## INSTRUCTIONS TO FOLLOW
Please give an exact transcription of the lines below, from the one that contains "Switch to the Audience" to the very last, with no other lines.

▼

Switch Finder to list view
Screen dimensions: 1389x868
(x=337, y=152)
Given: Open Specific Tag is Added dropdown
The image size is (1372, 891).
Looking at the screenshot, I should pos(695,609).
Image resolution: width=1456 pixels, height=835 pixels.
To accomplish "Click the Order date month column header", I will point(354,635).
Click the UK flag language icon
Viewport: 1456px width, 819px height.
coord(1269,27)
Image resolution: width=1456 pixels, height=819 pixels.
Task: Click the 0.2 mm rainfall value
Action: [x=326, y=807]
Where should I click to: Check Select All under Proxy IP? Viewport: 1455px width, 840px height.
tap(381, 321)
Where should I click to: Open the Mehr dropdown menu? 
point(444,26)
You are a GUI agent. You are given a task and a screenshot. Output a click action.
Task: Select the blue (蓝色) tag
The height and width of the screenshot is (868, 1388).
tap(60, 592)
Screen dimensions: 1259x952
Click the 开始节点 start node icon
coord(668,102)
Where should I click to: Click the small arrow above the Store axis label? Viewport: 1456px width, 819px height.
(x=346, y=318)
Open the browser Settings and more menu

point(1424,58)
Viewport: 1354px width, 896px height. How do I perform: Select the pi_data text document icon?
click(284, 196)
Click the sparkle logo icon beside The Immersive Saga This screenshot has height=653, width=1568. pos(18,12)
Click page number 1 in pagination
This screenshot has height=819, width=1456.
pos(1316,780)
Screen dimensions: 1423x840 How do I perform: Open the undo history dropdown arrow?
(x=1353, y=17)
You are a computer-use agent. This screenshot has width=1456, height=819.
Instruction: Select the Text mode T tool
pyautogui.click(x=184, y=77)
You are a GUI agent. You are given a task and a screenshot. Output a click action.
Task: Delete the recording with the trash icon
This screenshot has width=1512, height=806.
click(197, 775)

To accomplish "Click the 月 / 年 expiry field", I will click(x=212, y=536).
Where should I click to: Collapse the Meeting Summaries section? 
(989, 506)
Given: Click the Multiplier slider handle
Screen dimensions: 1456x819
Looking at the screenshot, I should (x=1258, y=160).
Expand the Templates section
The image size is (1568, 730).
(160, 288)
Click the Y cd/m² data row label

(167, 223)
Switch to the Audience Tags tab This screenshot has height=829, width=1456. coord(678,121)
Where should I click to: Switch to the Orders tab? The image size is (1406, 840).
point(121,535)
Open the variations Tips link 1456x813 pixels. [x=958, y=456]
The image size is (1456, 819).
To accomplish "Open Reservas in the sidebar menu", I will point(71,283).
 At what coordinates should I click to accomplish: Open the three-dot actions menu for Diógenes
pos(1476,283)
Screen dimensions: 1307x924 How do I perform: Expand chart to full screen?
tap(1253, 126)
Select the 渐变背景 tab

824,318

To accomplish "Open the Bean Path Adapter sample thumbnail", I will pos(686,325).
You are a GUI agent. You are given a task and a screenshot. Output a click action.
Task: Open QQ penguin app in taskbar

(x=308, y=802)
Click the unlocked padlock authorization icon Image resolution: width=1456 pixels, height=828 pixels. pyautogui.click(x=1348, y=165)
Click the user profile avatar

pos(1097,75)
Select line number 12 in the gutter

▲

## RESULT OF THIS EXERCISE
Switch to the Audience Tags tab This screenshot has height=829, width=1456. coord(678,121)
Where should I click to: Switch to the Orders tab? The image size is (1406, 840).
point(121,535)
Open the variations Tips link 1456x813 pixels. [x=958, y=456]
The image size is (1456, 819).
To accomplish "Open Reservas in the sidebar menu", I will point(71,283).
 At what coordinates should I click to accomplish: Open the three-dot actions menu for Diógenes
pos(1476,283)
Screen dimensions: 1307x924 How do I perform: Expand chart to full screen?
tap(1253, 126)
Select the 渐变背景 tab

824,318

To accomplish "Open the Bean Path Adapter sample thumbnail", I will pos(686,325).
You are a GUI agent. You are given a task and a screenshot. Output a click action.
Task: Open QQ penguin app in taskbar

(x=308, y=802)
Click the unlocked padlock authorization icon Image resolution: width=1456 pixels, height=828 pixels. pyautogui.click(x=1348, y=165)
Click the user profile avatar

pos(1097,75)
Select line number 12 in the gutter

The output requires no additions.